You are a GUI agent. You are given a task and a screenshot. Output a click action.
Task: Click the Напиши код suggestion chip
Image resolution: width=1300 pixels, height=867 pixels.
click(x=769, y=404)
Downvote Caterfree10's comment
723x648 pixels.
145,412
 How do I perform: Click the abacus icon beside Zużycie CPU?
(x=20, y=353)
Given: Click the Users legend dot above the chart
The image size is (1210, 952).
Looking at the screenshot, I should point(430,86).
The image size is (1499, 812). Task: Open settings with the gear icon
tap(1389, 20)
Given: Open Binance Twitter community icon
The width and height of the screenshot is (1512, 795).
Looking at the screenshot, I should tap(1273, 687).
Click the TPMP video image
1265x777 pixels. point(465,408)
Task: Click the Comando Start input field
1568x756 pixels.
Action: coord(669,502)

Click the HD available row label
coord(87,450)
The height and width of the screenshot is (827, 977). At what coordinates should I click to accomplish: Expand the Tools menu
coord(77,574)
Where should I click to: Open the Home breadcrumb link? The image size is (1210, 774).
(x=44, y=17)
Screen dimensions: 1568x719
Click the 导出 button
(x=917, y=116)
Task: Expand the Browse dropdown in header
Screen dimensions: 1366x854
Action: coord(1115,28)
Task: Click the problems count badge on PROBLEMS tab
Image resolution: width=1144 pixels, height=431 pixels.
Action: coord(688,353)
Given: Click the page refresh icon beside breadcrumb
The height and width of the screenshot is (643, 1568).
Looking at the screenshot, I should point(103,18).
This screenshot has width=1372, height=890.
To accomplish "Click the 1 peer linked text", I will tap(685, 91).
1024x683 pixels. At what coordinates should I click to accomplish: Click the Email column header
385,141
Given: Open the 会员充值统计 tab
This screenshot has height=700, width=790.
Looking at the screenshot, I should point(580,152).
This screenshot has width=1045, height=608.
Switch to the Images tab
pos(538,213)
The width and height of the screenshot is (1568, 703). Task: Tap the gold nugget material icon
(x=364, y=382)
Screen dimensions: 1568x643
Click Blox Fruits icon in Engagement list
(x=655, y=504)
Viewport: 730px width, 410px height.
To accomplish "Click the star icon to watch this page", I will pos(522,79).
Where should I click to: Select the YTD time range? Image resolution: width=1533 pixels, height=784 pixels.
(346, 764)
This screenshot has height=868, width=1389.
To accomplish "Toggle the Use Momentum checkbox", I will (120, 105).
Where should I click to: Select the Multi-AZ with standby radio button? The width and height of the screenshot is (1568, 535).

§ §

In the listing, count every line holding the word "page"; answer with the count alone.

WRITTEN RESPONSE: 2